The character setup is pretty familiar: The youngest Danny isn't good at anything, unlike his podgy older brother, who can already catch balls and beat him at most games, and finds him babyish and annoying. Older teen sister Lisa (the all-American-hot Kristen Stewart) doesn't want to be good at anything, except looking good on her date tonight. They're all competing in various ways for their father's attention: Danny by whining cutely, Walter by showing off and sulking, and Lisa by lying around half dressed in bed, ignoring him.
The atmosphere is the same strange mix of gothic and suburban you'll find in popular cult classics like Donnie Darko (2001). The presence of extraordinary forces is felt too, when the game exerts its power and propels the house and its inhabitants into outer space. And this dialogue might sum up the kind of outer space this is.
Danny: Wow! Outer space! Walter: No... it's just night time. Danny: I don't know, Walter... it never looked so CLOSE before.
This is an outer space where you can breathe the atmosphere, where robots appear out of nowhere, where hungry astronauts appear at the door after floating around for years. Where a hot girl can be cryogenically frozen and not remember a thing. Not only are you forced to suspend your disbelief, but also all scientific judgement. Which works really well, just like it does on one of those dreams you wake up from really believing that you actually could fly - until you jumped off a chair and hit the ground, just like the morning before.
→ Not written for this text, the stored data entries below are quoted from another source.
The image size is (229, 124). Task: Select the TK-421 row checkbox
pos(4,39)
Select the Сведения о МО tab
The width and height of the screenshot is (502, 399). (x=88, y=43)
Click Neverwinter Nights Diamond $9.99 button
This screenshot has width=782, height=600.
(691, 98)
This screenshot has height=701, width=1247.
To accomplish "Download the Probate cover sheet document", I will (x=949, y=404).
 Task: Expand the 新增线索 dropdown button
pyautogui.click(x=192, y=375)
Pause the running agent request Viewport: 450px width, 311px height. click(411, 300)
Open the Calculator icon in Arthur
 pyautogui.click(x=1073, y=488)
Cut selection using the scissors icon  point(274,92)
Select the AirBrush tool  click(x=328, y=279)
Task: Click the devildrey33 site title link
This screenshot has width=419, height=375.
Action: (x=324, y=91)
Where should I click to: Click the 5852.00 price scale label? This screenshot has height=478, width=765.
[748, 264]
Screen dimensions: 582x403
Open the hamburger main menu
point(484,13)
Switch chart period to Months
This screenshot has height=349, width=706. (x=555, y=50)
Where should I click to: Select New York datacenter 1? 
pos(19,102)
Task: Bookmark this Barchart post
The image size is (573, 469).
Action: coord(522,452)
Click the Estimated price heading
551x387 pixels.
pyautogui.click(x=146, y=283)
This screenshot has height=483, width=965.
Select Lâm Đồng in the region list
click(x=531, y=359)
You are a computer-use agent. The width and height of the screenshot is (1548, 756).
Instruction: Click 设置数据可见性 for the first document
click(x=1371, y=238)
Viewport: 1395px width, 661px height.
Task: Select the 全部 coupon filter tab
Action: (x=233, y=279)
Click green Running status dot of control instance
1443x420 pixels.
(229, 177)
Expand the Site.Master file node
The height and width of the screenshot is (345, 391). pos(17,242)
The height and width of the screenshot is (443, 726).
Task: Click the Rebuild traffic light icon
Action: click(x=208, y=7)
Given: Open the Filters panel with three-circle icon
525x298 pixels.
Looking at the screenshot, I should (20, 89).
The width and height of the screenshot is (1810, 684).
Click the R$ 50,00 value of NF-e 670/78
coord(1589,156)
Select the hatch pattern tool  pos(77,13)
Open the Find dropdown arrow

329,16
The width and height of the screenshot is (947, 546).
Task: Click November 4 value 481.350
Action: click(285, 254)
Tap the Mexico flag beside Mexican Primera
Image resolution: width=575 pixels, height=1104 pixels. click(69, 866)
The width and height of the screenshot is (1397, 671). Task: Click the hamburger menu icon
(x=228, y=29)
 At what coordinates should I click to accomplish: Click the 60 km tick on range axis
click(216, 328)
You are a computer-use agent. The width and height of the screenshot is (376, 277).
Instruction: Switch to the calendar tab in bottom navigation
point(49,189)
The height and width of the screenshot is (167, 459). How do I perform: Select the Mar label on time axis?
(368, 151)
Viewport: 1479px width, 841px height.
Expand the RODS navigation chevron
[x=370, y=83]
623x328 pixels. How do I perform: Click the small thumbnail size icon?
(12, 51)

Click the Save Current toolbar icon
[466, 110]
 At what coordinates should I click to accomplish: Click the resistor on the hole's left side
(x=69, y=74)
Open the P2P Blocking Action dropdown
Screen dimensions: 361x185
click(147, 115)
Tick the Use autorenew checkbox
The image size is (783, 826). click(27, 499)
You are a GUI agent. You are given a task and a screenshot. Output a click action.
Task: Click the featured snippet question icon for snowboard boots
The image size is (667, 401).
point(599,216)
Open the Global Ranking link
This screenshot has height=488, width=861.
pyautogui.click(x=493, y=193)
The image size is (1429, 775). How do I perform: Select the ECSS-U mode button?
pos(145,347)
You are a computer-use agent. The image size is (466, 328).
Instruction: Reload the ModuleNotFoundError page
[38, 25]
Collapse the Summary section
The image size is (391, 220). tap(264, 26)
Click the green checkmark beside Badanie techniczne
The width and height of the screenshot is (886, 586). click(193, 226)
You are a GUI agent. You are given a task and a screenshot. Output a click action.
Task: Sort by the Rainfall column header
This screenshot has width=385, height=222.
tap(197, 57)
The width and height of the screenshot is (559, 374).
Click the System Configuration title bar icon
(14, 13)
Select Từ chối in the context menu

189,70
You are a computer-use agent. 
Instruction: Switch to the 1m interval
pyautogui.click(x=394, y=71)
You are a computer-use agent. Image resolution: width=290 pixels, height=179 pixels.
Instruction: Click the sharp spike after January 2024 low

The awesome special effects and CGI are slick without attempting realism, but the movie doesn't rely on them. Like all great films, it relies mainly on essentials like a pacey script, believable acting and generous lashings of comedy. While both kids and adults will laugh, gasp and grip hands in the dark over the fast paced, farcical action as the kids cheat death, it might take an adult to peel back the surface and see what really is so funny about the conversations the children find time to have (while about to be sucked into a black hole). The kids are very cute - in the achingly hilarious way they innocently expose all our human foibles, and not in that revolting saccharine and much-imitated way that so many kid actors are.
Every now and again, a children's movie is so much fun that you almost wish you could have kids, just for the sake of hearing them talk. Or be a child again, so that you could play the games they do and believe they were real without being swiftly institutionalised. This is one of those movies.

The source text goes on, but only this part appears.